The specific target for the Asklepios project is Duchenne muscular dystrophy, which is a fatal disease that strikes children.

Asklepios says it will place a proprietary, miniaturized dystrophin gene into a particle that will then deliver the gene to human muscles. The MDA said flaws in the gene for the protein dystrophin has long been identified as the underlying cause of muscular dystrophy.

“Without dystrophin, muscle cells become fragile, leading to progressive muscle weakness, resulting in wheelchair reliance by the teens and death from cardiac or respiratory complications by age 30,” the MDA said in its announcement. “The disease affects males almost exclusively.”

Asklepios describes itself as a company focused on the disease therapies delivered to genes through the design of proprietary biological nano particles.

Richard Jude Samulski, director of the Gene Therapy Center at the University of North Carolina, and Xiao Xiao, a biologist in the Department of Molecular Genetics & Biochemistry at the University of Pittsburgh, are lead reasearchers at Asklepios.

Asklepios will also conduct toxicology testing required by the Food and Drug Administration. If the method proves to be safe, Asklepios said it would launch a clinical trial including a small number of patients.

“The financial support provided by MDA will enable Asklepios to aggressively pursue the treatment of DMD on an accelerated pace, for benefit of all of the patients with this disease,” said Sheila Mikhail, CEO of Asklepios, in a statement.

The MDA has been an advocate of gene therapy for nearly 20 years.

“This contract represents a real milestone in MDA’s research program,” said Sharon Hesterlee, MDA’s director of research development, in a statement. “Enlisting the aid of a for-profit company should increase the efficiency and speed of drug development for neuromuscular disease.”

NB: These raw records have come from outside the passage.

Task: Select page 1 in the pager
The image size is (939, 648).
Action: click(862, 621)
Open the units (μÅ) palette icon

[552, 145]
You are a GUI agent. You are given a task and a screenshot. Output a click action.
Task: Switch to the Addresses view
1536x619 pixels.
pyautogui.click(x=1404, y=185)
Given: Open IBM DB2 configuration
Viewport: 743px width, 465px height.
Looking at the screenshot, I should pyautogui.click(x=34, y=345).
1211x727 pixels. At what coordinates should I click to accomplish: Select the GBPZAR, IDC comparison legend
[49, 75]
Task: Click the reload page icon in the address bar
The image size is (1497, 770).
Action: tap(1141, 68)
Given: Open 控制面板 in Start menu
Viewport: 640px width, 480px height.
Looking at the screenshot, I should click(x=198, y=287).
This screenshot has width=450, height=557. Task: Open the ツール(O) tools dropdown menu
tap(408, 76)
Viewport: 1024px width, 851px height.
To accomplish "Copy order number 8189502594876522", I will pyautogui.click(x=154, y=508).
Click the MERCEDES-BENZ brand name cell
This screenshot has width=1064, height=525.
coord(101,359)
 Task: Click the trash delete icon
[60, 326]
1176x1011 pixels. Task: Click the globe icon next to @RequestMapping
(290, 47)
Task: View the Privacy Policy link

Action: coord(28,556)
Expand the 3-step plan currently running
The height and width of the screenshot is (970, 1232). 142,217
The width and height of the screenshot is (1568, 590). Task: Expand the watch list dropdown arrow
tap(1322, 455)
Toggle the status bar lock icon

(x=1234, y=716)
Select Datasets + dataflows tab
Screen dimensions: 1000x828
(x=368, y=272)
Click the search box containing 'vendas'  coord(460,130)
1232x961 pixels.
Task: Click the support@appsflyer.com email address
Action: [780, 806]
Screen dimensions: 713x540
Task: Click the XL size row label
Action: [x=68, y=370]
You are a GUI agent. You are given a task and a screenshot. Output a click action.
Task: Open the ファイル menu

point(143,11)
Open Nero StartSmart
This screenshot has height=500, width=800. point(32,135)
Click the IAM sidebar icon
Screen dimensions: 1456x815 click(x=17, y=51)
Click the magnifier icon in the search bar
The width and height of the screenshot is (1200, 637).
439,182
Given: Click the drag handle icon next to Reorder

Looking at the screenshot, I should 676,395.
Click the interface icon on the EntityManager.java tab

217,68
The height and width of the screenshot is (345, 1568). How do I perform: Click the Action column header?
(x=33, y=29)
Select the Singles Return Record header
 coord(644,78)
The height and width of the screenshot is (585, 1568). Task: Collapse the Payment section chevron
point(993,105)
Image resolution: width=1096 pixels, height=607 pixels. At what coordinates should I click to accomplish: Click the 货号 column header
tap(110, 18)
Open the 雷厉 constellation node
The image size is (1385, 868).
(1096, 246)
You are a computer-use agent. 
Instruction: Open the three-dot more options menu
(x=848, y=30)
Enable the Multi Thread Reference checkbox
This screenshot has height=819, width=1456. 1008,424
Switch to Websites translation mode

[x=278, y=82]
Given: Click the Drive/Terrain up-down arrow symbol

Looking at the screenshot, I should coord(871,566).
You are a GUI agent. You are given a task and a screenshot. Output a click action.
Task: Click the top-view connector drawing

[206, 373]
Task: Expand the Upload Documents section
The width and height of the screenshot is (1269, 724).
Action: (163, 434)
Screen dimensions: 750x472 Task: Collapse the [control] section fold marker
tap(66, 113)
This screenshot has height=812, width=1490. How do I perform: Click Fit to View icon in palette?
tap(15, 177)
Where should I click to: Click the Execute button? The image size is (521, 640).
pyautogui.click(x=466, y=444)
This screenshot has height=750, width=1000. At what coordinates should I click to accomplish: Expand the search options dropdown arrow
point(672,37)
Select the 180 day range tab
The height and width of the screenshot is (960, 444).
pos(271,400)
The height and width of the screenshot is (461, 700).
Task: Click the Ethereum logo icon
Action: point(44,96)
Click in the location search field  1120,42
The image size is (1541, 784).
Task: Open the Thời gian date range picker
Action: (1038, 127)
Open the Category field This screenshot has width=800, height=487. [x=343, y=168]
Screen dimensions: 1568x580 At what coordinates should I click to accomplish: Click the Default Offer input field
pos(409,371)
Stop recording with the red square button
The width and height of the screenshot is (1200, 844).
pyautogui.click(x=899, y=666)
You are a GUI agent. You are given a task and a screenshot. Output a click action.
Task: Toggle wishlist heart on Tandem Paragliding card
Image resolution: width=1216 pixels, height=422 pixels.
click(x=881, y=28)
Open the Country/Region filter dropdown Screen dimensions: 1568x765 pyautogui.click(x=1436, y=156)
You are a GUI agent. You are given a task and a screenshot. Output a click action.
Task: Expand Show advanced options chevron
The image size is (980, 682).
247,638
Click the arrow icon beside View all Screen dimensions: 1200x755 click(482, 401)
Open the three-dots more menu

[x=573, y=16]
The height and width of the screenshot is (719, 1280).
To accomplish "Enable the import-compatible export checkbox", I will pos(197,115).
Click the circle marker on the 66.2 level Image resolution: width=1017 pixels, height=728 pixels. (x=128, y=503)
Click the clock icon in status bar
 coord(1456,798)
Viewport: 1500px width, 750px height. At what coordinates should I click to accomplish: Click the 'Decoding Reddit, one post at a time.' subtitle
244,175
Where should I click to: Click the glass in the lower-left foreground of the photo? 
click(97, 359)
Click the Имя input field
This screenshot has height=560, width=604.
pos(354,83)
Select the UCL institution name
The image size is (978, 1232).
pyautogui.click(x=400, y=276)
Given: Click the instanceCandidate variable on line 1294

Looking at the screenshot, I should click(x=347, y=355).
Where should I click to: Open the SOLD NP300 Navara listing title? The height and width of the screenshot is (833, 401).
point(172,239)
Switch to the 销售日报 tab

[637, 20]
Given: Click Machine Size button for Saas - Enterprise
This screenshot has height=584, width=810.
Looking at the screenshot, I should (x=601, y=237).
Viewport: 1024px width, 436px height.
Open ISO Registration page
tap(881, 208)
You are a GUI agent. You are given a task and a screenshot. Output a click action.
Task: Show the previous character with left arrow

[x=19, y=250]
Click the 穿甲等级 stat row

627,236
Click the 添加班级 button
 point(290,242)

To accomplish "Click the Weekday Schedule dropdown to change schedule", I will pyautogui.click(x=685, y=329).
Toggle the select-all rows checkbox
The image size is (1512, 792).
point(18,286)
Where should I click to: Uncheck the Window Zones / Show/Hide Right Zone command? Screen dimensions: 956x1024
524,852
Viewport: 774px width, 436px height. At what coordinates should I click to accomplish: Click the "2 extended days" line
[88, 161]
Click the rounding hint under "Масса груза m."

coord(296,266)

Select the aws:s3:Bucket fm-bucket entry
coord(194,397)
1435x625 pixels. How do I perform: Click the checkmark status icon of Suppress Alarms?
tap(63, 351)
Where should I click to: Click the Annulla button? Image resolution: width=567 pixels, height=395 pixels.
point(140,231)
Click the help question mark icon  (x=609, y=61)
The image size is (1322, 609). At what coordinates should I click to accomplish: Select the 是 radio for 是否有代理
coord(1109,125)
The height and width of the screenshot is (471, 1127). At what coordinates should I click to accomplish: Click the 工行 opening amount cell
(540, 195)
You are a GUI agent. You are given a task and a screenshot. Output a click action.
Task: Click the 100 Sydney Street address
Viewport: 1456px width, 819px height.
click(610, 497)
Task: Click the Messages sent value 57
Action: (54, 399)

The MDA said gene therapy poses an alternative to other treatments that can’t stop the disease.

“Currently, the best medical therapy can only slow the progressive muscle weakness of Duchenne,” said neurologist Valerie Cwik, MDA’s medical director, in a statement. “There is no treatment to stop or reverse this process. Gene therapy strategies, potentially, could compensate for the causative genetic defect, providing a much more effective form of treatment.”

Another gene therapy project is underway at the University of Florida, MDA said.